La rencontre avec l’autre semblable est ainsi suggérée par la reconnaissance de l’impuissance du sujet : voilà en quoi consiste le don d’une mère à sa fille, seul susceptible de mettre fin au cycle de la violence exercée de génération en génération. En adoptant toutes deux la position de la « fille anonyme qui apprend à se dresser contre la mort » (TE, 74), mère et fille retrouveront leur connivence. Et en acceptant comme sa fille de faire face à sa solitude, la mère avancera « pas à pas, vivante, vivante de [s]a seule vie, comme dans un amour désormais libre de toute éternité » (TE, 74).

Par un tel bouclage textuel  [14], Louise Dupré prête sa voix à la mère aussi bien qu’à la fille, adopte les points de vue contrastés et pourtant semblables des deux. Par là, elle nous montre que le rapprochement entre mère et fille ne se fait pas tant par la soumission ou l’intériorisation de l’impératif maternel que par la parole, laquelle sépare mais atteste d’un lien de réciprocité. Cessant de se confondre et de projeter sur l’autre son propre déficit identitaire, toutes deux disposent de l’espace nécessaire pour affronter douleur et solitude et retrouver leur chemin. Le refus de prendre en charge la souffrance de l’autre assure, dès lors qu’il est signifié, le détachement sans heurt ni culpabilisation, qui seul peut tracer la voie à l’évolution d’une bonne relation mère-fille.
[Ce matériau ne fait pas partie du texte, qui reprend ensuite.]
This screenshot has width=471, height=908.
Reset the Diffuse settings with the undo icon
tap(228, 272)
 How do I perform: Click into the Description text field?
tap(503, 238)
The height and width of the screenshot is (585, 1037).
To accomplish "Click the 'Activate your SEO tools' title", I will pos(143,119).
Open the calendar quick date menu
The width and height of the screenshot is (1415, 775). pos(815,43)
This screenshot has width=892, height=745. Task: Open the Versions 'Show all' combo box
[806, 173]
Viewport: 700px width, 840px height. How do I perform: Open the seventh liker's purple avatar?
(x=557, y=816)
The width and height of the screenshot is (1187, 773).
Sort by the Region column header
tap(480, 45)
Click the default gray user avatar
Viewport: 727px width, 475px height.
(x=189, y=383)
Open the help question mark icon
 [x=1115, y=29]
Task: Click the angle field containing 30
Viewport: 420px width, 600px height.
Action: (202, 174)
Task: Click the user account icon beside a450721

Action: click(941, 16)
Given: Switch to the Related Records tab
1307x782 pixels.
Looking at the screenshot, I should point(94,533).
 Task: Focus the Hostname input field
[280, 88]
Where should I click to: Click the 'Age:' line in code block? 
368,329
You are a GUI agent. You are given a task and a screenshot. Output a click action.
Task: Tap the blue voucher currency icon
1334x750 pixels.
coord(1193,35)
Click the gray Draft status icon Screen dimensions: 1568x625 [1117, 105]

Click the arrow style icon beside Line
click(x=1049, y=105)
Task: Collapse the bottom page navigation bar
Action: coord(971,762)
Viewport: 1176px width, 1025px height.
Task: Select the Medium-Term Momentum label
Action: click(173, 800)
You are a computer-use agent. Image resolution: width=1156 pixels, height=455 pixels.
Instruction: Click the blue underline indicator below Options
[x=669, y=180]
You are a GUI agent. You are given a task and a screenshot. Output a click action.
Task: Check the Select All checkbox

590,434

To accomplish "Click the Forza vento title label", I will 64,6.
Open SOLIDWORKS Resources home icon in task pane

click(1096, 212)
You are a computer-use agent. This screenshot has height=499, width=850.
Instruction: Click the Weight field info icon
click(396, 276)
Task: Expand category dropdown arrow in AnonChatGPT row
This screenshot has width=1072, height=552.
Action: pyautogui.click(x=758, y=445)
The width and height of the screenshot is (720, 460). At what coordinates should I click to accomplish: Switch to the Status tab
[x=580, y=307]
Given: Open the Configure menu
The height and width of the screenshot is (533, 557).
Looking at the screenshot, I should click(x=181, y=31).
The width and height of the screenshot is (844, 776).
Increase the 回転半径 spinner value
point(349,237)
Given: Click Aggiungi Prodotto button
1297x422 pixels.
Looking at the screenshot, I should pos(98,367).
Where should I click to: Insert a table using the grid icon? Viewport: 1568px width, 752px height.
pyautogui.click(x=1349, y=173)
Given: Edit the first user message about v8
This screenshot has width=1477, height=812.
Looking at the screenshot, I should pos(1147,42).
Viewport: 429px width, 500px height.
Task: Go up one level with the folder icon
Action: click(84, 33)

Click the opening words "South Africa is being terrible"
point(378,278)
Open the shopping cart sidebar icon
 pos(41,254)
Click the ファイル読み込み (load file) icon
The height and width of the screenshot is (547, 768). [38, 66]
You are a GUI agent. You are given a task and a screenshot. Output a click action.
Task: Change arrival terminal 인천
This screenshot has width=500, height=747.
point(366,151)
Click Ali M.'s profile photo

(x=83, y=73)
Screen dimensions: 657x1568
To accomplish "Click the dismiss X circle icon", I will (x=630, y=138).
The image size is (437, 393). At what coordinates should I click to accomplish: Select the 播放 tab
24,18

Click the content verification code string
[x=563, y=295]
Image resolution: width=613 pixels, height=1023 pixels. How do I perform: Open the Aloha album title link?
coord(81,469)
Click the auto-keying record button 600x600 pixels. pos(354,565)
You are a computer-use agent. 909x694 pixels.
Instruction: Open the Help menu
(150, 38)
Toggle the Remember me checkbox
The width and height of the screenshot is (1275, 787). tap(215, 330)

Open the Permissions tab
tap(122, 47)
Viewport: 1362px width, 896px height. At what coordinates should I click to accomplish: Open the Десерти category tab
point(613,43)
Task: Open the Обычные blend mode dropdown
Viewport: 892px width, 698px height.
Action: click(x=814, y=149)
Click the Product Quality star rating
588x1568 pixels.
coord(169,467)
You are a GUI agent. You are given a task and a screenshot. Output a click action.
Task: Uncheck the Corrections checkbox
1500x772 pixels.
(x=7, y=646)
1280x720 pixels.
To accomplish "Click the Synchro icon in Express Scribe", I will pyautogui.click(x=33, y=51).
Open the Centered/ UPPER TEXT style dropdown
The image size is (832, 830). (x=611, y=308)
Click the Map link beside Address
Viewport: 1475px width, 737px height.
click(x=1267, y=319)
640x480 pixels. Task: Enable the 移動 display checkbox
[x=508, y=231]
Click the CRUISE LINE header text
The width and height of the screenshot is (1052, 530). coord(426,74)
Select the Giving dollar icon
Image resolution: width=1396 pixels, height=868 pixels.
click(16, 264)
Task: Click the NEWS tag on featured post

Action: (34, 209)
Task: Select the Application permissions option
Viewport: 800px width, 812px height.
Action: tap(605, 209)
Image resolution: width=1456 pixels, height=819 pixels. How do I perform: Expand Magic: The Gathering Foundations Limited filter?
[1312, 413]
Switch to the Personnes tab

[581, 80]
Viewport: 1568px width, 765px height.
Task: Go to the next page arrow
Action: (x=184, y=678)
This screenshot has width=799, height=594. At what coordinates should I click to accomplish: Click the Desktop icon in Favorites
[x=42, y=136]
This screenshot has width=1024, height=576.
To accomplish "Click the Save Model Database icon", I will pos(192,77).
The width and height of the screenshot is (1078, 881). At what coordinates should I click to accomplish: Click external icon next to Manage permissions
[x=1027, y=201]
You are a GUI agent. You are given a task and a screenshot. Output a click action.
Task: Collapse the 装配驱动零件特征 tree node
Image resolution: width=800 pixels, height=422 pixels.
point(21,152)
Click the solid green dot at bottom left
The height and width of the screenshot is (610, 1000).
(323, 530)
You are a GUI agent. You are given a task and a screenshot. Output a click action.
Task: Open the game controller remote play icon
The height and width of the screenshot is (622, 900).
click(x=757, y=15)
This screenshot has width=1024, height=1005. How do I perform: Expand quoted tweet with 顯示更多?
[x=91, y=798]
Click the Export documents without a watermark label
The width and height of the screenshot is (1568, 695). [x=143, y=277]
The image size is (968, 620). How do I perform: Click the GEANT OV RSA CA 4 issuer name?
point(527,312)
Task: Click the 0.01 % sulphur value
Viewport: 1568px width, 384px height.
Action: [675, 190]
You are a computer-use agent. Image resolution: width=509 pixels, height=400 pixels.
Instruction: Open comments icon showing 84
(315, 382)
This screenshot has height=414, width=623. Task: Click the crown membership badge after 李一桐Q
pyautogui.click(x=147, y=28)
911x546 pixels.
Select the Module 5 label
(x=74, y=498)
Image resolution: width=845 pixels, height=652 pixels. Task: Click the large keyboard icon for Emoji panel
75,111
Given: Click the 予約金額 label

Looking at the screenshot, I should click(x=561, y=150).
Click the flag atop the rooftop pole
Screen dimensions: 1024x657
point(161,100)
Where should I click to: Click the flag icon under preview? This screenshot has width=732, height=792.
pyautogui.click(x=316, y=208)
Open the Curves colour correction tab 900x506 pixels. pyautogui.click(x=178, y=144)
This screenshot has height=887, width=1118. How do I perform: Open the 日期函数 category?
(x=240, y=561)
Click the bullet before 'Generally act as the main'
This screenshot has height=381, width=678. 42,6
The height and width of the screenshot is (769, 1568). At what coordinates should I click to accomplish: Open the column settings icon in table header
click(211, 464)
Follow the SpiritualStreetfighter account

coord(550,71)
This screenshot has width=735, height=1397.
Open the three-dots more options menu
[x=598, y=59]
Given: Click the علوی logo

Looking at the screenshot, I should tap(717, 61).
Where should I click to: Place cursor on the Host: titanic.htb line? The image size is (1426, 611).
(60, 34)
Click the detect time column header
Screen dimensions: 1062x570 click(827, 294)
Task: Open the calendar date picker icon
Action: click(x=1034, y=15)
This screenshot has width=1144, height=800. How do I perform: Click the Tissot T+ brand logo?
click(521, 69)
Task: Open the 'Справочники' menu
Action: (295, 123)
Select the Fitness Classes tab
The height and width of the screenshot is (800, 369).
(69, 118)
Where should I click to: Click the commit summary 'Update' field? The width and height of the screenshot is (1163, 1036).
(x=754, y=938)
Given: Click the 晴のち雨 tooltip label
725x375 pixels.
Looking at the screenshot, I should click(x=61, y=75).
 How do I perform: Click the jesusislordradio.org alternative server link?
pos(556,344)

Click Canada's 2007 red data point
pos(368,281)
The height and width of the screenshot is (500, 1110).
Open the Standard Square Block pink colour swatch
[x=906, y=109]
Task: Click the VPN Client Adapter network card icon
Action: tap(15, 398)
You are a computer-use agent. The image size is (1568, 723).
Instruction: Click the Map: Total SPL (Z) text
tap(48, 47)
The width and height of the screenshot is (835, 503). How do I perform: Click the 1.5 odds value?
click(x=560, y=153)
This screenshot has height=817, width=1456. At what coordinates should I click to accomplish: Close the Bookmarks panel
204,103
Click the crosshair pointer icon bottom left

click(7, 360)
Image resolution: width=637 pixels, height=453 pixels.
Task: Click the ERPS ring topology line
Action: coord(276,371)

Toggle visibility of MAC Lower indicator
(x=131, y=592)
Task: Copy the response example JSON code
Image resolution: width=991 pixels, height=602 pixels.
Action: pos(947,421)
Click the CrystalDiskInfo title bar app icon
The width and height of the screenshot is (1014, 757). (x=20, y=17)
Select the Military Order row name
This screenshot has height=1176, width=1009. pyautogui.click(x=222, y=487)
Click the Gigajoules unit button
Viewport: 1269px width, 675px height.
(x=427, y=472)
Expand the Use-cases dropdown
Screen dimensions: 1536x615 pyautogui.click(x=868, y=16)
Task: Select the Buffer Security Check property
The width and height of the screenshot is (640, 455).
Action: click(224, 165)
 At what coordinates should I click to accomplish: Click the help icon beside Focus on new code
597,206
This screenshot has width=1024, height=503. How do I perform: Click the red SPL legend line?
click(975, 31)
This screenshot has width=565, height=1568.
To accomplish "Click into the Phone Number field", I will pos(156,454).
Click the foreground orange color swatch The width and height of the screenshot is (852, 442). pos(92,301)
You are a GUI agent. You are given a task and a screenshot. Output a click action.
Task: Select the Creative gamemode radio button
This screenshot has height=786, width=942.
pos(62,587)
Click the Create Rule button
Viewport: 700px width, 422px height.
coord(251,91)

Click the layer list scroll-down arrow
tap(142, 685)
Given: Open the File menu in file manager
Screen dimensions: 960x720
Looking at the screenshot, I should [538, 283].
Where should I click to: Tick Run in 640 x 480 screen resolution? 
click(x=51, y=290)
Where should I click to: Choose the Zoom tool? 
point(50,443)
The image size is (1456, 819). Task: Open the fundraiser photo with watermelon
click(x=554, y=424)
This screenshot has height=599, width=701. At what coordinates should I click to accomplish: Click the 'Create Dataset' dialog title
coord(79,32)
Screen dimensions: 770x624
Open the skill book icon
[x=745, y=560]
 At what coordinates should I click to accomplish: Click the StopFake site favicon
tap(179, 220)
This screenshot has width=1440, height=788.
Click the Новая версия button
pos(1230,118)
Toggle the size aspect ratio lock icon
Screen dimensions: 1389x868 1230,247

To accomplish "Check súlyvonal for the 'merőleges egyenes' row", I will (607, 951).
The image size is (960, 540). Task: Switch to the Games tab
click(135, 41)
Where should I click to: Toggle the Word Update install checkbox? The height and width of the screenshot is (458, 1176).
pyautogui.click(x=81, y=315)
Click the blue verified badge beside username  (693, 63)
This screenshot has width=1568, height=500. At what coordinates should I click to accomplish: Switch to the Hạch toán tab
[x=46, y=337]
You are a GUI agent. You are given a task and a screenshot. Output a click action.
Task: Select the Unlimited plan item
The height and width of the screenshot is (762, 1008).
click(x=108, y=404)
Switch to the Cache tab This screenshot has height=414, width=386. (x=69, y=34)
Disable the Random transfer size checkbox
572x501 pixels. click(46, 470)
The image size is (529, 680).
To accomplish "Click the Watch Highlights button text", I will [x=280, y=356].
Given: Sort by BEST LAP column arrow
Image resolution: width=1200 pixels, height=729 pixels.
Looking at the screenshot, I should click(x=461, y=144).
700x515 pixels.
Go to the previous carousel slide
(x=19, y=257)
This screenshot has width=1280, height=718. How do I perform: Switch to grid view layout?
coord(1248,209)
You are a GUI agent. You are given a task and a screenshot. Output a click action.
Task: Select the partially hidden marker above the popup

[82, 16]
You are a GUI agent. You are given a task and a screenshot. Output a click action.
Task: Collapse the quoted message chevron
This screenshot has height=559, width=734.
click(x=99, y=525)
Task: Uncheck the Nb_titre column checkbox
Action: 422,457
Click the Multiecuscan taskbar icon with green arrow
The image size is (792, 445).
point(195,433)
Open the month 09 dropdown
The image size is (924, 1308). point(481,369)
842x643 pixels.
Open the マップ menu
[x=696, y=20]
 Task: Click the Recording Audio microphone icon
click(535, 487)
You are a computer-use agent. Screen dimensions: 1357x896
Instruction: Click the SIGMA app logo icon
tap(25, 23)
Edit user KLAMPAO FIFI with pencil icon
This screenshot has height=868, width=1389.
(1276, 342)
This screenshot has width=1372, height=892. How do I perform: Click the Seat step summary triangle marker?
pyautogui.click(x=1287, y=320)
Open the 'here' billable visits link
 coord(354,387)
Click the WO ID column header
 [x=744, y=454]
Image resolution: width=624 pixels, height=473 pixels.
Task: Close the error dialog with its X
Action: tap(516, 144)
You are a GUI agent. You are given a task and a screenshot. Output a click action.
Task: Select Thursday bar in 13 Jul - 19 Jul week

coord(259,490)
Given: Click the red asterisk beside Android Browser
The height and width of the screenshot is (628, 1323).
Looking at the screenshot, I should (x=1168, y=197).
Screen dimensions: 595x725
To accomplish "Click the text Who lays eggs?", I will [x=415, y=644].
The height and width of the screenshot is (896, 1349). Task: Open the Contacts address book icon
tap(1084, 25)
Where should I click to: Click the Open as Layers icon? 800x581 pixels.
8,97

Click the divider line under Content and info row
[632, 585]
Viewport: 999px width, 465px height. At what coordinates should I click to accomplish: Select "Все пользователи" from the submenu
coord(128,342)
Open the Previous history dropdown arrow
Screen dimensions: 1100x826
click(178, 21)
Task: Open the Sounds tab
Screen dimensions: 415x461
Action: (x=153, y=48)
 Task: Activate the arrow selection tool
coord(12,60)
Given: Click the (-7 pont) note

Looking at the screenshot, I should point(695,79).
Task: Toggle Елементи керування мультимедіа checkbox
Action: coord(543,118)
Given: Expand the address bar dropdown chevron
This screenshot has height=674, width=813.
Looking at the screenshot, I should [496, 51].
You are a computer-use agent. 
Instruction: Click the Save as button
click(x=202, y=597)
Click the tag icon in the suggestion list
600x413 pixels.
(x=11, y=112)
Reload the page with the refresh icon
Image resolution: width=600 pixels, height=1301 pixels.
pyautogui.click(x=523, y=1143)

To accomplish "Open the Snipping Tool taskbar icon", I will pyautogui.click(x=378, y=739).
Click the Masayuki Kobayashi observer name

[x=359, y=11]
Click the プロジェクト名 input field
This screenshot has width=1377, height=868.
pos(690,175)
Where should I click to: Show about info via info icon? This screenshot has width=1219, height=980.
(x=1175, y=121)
Si, dans les premiers tableaux du texte, les paroles échangées ont montré le caractère dissymétrique de la relation, l’une bavardant pour remplir les silences de l’autre, c’est paradoxalement le refus de prendre en charge la souffrance et le vide de son vis-à-vis qui, à la fin, va libérer la fille et la mère du poids de leur commune douleur secrète. En se gardant de faire effraction dans la psyché de sa fille, en maintenant par rapport à elle une juste distance, la mère atteindra la sollicitude pour sa fille devenue adulte, sollicitude qui peut mettre un terme à la culpabilisation, à la dette comme au désir d’une réparation sans fin. Le don est grand qui est fait de Louise Dupré à la mère, à la fille, à toutes femmes, dans ce dialogue qui dénoue avec beaucoup de maturité la parole empêchée.